Before a PCI device can be assigned to a guest with VFIO, that device
must be bound to the vfio-pci driver rather than to the device's
normal host driver. The vfio-pci driver provides APIs that permit QEMU
to perform all the necessary operations to make the device accessible
to the guest.
In the past vfio-pci was the only driver that supplied these APIs, but
there are now vendor/device-specific "VFIO variant" drivers that
provide the basic vfio-pci driver functionality/API while adding
support for device-specific operations (for example these
device-specific drivers may support live migration of certain
devices). All that is needed to make this functionality available is
to bind the vendor-specific "VFIO variant" driver to the device
(rather than the generic vfio-pci driver, which will continue to work,
just without the extra functionality).
But until now libvirt has required that all PCI devices being assigned
to a guest with VFIO specifically have the "vfio-pci" driver bound to
the device. So even if the user manually binds a shiny new
vendor-specific VFIO variant driver to the device (and puts
"managed='no'" in the config to prevent libvirt from changing the
binding), libvirt will just fail during startup of the guest (or
during hotplug) because the driver bound to the device isn't exactly
"vfio-pci".
Beginning with kernel 6.1, it's possible to determine from the sysfs
directory for a device whether the currently-bound driver is the
vfio-pci driver or a VFIO variant - the device directory will have a
subdirectory called "vfio-dev". We can use that to appropriately widen
the list of drivers that libvirt will allow for VFIO device
assignment.
This patch doesn't remove the explicit check for the exact "vfio-pci"

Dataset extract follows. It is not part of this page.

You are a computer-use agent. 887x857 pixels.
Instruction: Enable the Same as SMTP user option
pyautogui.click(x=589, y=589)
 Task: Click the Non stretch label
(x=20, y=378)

driver (since that would cause systems with pre-6.1 kernels to behave
incorrectly), but adds an additional check for the vfio-dev directory,
so that any VFIO variant driver is acceptable for libvirt to continue
setting up for VFIO device assignment.
Signed-off-by: Laine Stump <laine(a)redhat.com>
---
src/hypervisor/virhostdev.c | 28 +++++--------
src/libvirt_private.syms | 1 +
src/util/virpci.c | 78 ++++++++++++++++++++++++++++++++++---
src/util/virpci.h | 3 ++
4 files changed, 87 insertions(+), 23 deletions(-)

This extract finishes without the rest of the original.